(Stored data entries)
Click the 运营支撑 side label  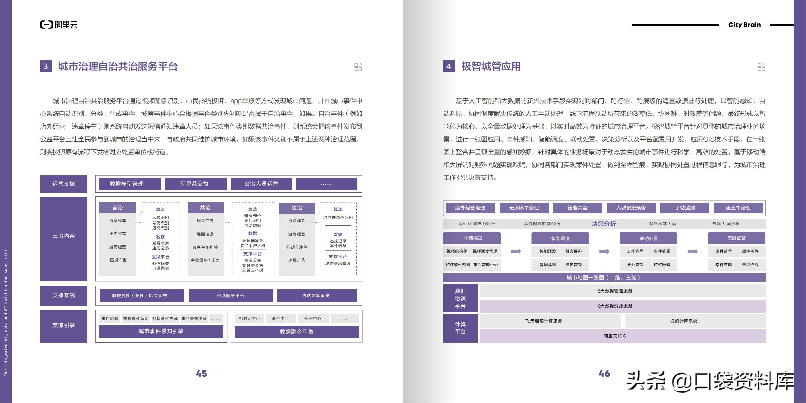pyautogui.click(x=63, y=184)
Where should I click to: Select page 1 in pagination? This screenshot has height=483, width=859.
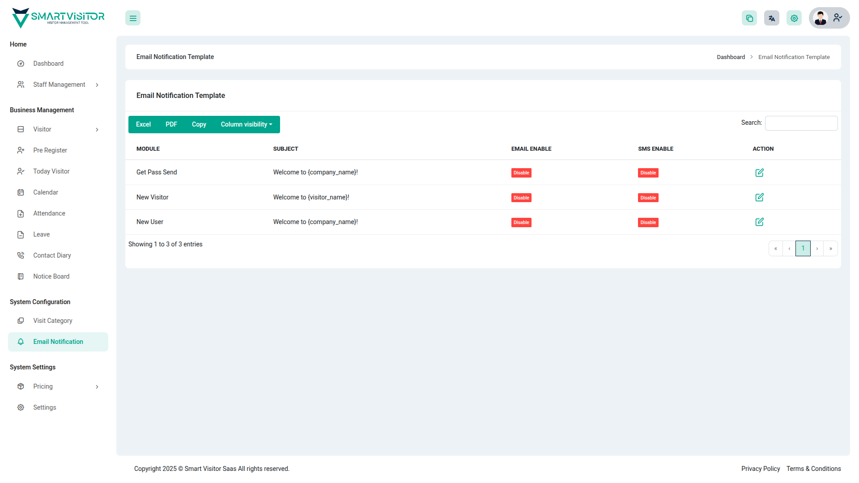(803, 248)
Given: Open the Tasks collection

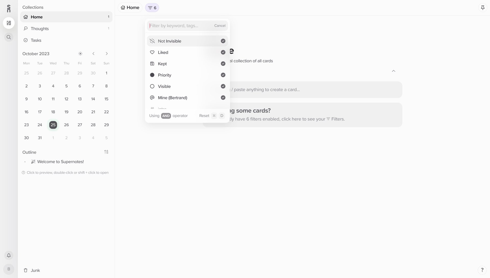Looking at the screenshot, I should (x=36, y=40).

Exercise instructions: Verbatim, write out the line containing "Where should I" and all later lines through the end of the records, leaving every picture out.

Solution to the problem:
Where should I click to: Select page 1 in pagination? This screenshot has height=483, width=859.
(803, 248)
Given: Open the Tasks collection

Looking at the screenshot, I should (x=36, y=40).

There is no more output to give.